本文 —
►

また、アリルアミン、ジアリルアミンやその誘導体及び塩なども利用できる。具体的には、例えば、アリルアミン、アリルアミン塩酸塩、アリルアミン酢酸塩、アリルアミン硫酸塩、ジアリルアミン、ジアリルアミン塩酸塩、ジアリルアミン酢酸塩、ジアリルアミン硫酸塩、ジアリルメチルアミン及びその塩(該塩としては、例えば、塩酸塩、酢酸塩、硫酸塩など)、ジアリルエチルアミン及びその塩(該塩としては、例えば、塩酸塩、酢酸塩、硫酸塩など)、ジアリルジメチルアンモニウム塩(該塩の対アニオンとしてはクロライド、酢酸イオン、硫酸イオンなど)が挙げられる。尚、これらのアリルアミン及びジアリルアミン誘導体はアミンの形態では重合性が劣るので塩の形で重合し、必要に応じて脱塩することが一般的である。
また、N−ビニルアセトアミド、N−ビニルホルムアミド等の単量体(モノマー)を用いて重合し、重合後に加水分解によってビニルアミン構造単位とすること、及びこれを塩にしたものも利用できる。
これらは、1種単独で又は2種以上を組合せて使用できる。
この中でも、2級若しくは3級アミン又は4級アンモニウムクロライドが好ましく、更に好ましくは、3級アミン又は4級アンモニウムクロライドである。
更に、2級若しくは3級アミン又は4級アンモニウムクロライドは、炭素数2〜12のアルキル基で置換されていることが好ましく、炭素数2〜6のアルキル基で置換されていることが更に好ましい。前記アルキル基は、すべて同一の炭素数であってもよいし、互いに異なる炭素数をもつアルキル基で構成されていてもよい。
また、前記カチオン変性PVAは、骨格の一部にベンゼン環を有することがより好ましい。

◄

取り組む課題 —
1 > カチオン変性PVAに関する本文で具体例として挙げられた化合物のうち、名称が「アリルアミン」で始まるものをすべて書き出してください。
2 > カチオン変性PVAに関する本文を、最後の文に続けて書き進めてください。

データ —
►

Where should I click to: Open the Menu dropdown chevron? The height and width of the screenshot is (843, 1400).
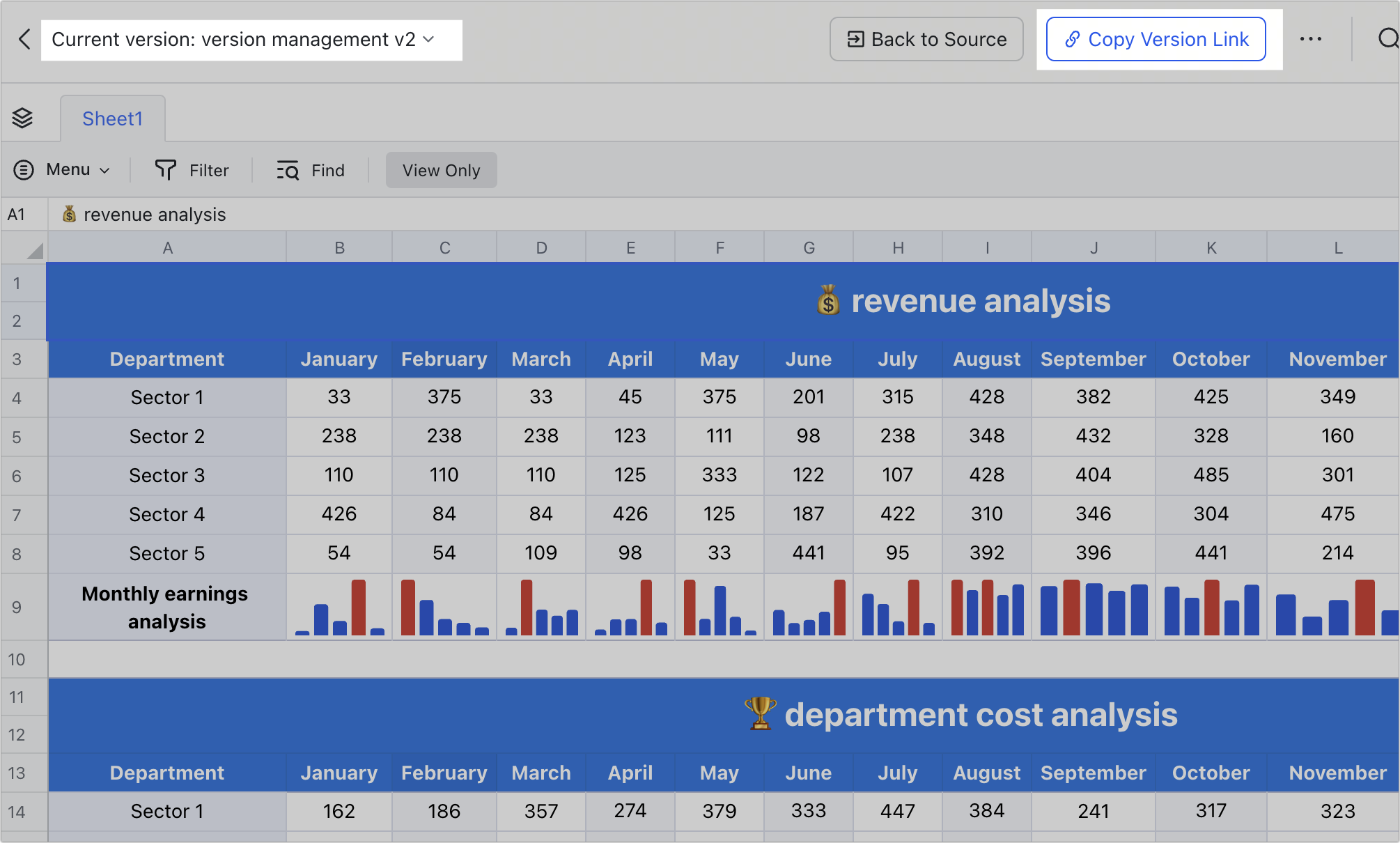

◄

課題の解答 —
1 > アリルアミン、アリルアミン塩酸塩、アリルアミン酢酸塩、アリルアミン硫酸塩

2 >
また、本発明においては、前記カチオン変性PVA以外に、本発明の目的の範囲内で他の公知の有機カチオンポリマーを併用することができる。前記他の有機カチオンポリマーとしては、カチオン性基として、第1級〜第3級アミノ基、又は第4級アンモニウム塩基を有するポリマーが好適に用いられる。前記有機カチオンポリマーは、インク受容層のインク吸収性を良化させる観点より、重量平均分子量が500〜100000の化合物が好ましい。
前記他の有機カチオンポリマーとしては、第1級〜第3級アミノ基及びその塩、又は第4級アンモニウム塩基を有する単量体(カチオン性モノマー)の単独重合体や、前記カチオン性モノマーと他のモノマー(以下、「非カチオン性モノマー」ということもある。)との共重合体又は縮重合体として得られるものが好ましい。また、これら他の有機カチオンポリマーは、水溶性ポリマー又は水分散性ラテックス粒子のいずれの形態でも使用できる。
前記カチオン性モノマーの具体例としては、前記カチオン変性PVAにおいて例示された分子中にカチオン性基とラジカル反応性基とを有する分子が挙げられる。
前記カチオン性モノマーは、1種単独で又は2種以上を組合せて使用できる。
前記非カチオン性モノマーとは、第1級〜第3級アミノ基及びその塩、又は第4級アンモニウム塩基等の塩基性或いはカチオン性部分を含まず、インクジェットインク中の染料と相互作用を示さない、或いは相互作用が実質的に小さいモノマーをいう。
前記非カチオン性モノマーの具体例としては、例えば、(メタ)アクリル酸アルキルエステル;(メタ)アクリル酸シクロヘキシル等の(メタ)アクリル酸シクロアルキルエステル;(メタ)アクリル酸フェニル等の(メタ)アクリル酸アリールエステル;(メタ)アクリル酸ベンジル等のアラルキルエステル;スチレン、ビニルトルエン、α−メチルスチレン等の芳香族ビニル類;酢酸ビニル、プロピオン酸ビニル等のビニルエステル類;酢酸アリル等のアリルエステル類;塩化ビニリデン、塩化ビニル等のハロゲン含有単量体;(メタ)アクリロニトリル等のシアン化ビニル;エチレン、プロピレン等のオレフィン類、等が挙げられる。
前記(メタ)アクリル酸アルキルエステルとしては、アルキル部位の炭素数が1〜18の(メタ)アクリル酸アルキルエステルが好ましく、例えば、(メタ)アクリル酸メチル、(メタ)アクリル酸エチル、(メタ)アクリル酸プロピル、(メタ)アクリル酸イソプロピル、(メタ)アクリル酸n−ブチル、(メタ)アクリル酸イソブチル、(メタ)アクリル酸t−ブチル、(メタ)アクリル酸ヘキシル、(メタ)アクリル酸オクチル、(メタ)アクリル酸2−エチルヘキシル、(メタ)アクリル酸ラウリル、(メタ)アクリル酸ステアリル等が挙げられる。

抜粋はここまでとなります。